4.3. Appellant heeft aan het bestreden besluit ten grondslag gelegd dat de re-integratie-inspanningen van betrokkene onvoldoende zijn geweest. Daarbij is verwezen naar de rapportages van de arbeidsdeskundige van 17 april 2007 en van de bezwaararbeidsdeskundige van 23 november 2007. De arbeidsdeskundige heeft in zijn rapportage geconcludeerd dat de re-integratie-inspanningen van betrokkene als onvoldoende moeten worden beoordeeld, omdat acties op re-integratie in het eerste spoor niet zijn uitgevoerd dan wel na zeer korte tijd zijn beëindigd en het tweede spoor traject niet is opgestart, terwijl er geen deugdelijke grond is voor dit verzuim. De bezwaararbeidsdeskundige heeft het standpunt van de arbeidsdeskundige onderschreven. In zijn rapportage heeft hij aangegeven dat er geen nadere onderbouwing is van betrokkene omtrent de (on)mogelijkheden van herplaatsing in spoor 1, terwijl spoor 2 eerst ruim na het advies van de arbeidsdeskundige van de arbodienst is opgestart en dit nog niet tot resultaat heeft geleid. Hij heeft eveneens geconcludeerd dat de re-integratie-inspanningen van betrokkene onvoldoende zijn en dat er geen deugdelijke grond is aan te voeren voor dit verzuim.
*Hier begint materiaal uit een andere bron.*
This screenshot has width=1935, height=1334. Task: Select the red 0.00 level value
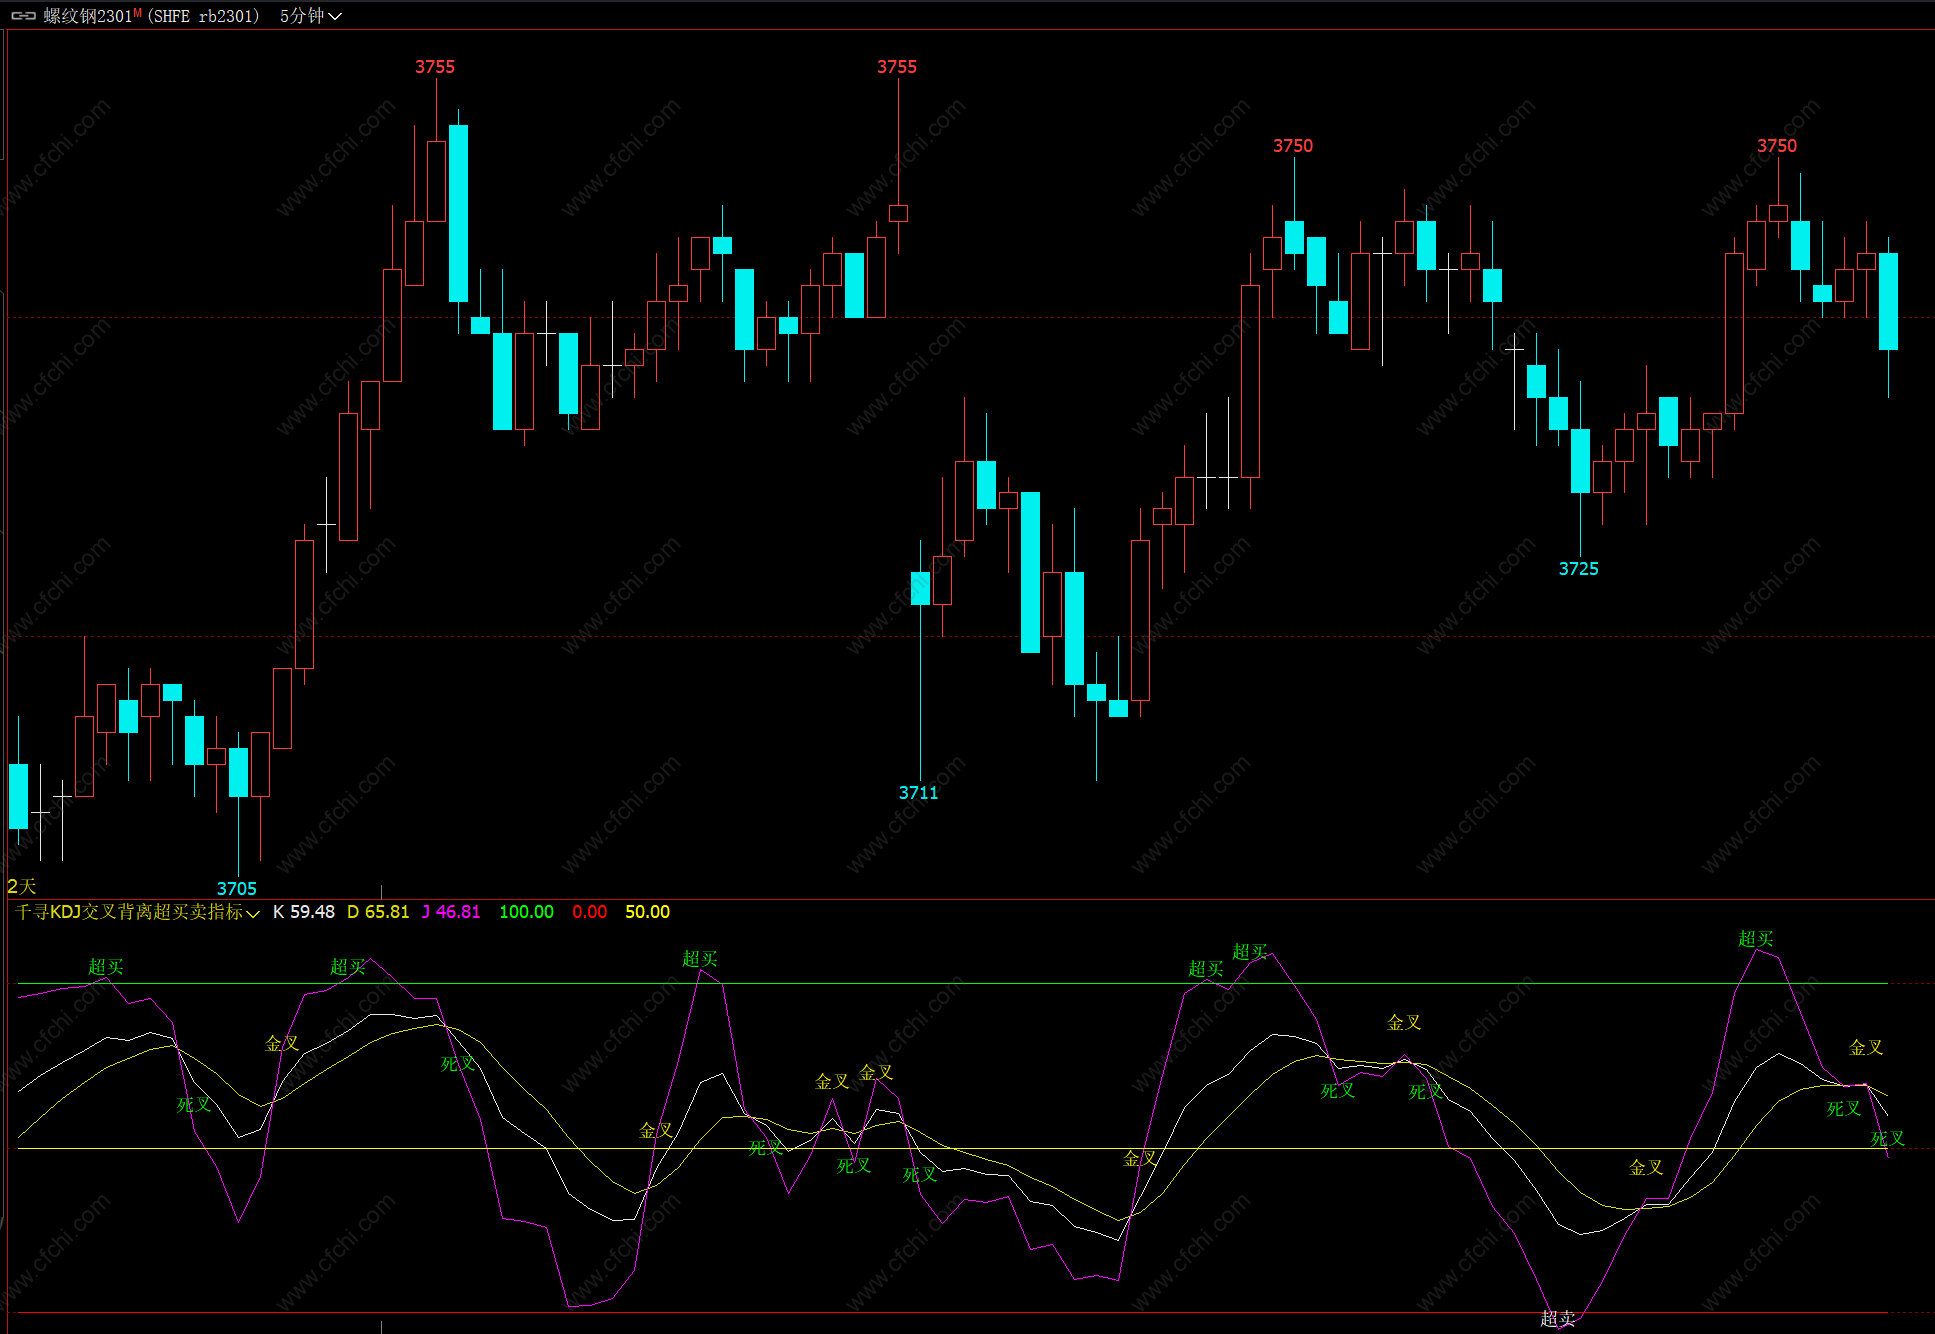tap(589, 912)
4.4. De Raad overweegt dat de voorhanden gedingstukken voldoende steun bieden voor het standpunt van appellant dat betrokkene onvoldoende re-integratie-inspanningen heeft verricht. In dit verband wijst de Raad er onder meer op dat in de bijstelling van het plan van aanpak van 19 december 2006 reeds is aangegeven dat een arbeidsdeskundige dient te worden ingeschakeld voor advies met betrekking tot eventuele (on)mogelijkheden tot werkhervatting van de werkneemster. In de rapportage van de arbeidsdeskundige van de arbodienst van 28 februari 2007 is aangegeven dat werkneemster over duurzaam benutbare mogelijkheden beschikt, maar dat zij beperkingen ondervindt ten opzichte van normaal functioneren. In het bedrijf van betrokkene worden geen andere passende functies/taken aanwezig geacht voor werkneemster, maar wanneer andere activiteiten worden ondernomen (onder andere onderzoek naar de mogelijkheid van tijdcontingente re-integratie en een trajectplan met betrekking tot mogelijkheden voor het tweede spoor) wordt re-integratie op termijn door de arbeidsdeskundige wellicht mogelijk geacht. Vervolgens heeft het bureau Condite in een verslag van 22 mei 2007 aangegeven dat werkneemster door vermoeidheid en klachtentoename beperkt is in het langdurig uitvoeren van activiteiten, maar dat het aan te bevelen is het eigen werk gradueel op te bouwen. Naar het oordeel van de Raad had het op basis van deze stukken voor betrokkene genoegzaam duidelijk kunnen zijn dat inspanningen in het kader van werkhervatting dienden te worden verricht, nu daaruit niet kan worden afgeleid dat bij werkneemster sprake was van de situatie van “geen duurzaam benutbare mogelijkheden”. In de door betrokkene genoemde omstandigheden, met name de omstandigheid dat de arbeidsmogelijkheden van de werkneemster - althans aanvankelijk - beperkt werden ingeschat, ziet de Raad onvoldoende grond om op basis daarvan tot de conclusie te kunnen komen dat wel voldoende re-integratie-inspanningen zijn verricht. De Raad onderschrijft dan ook het standpunt van appellante dat betrokkene voor haar tekortkomingen geen deugdelijke grond had, nu voldoende is komen vast te staan dat de werkneemster over benutbare mogelijkheden tot werken beschikte.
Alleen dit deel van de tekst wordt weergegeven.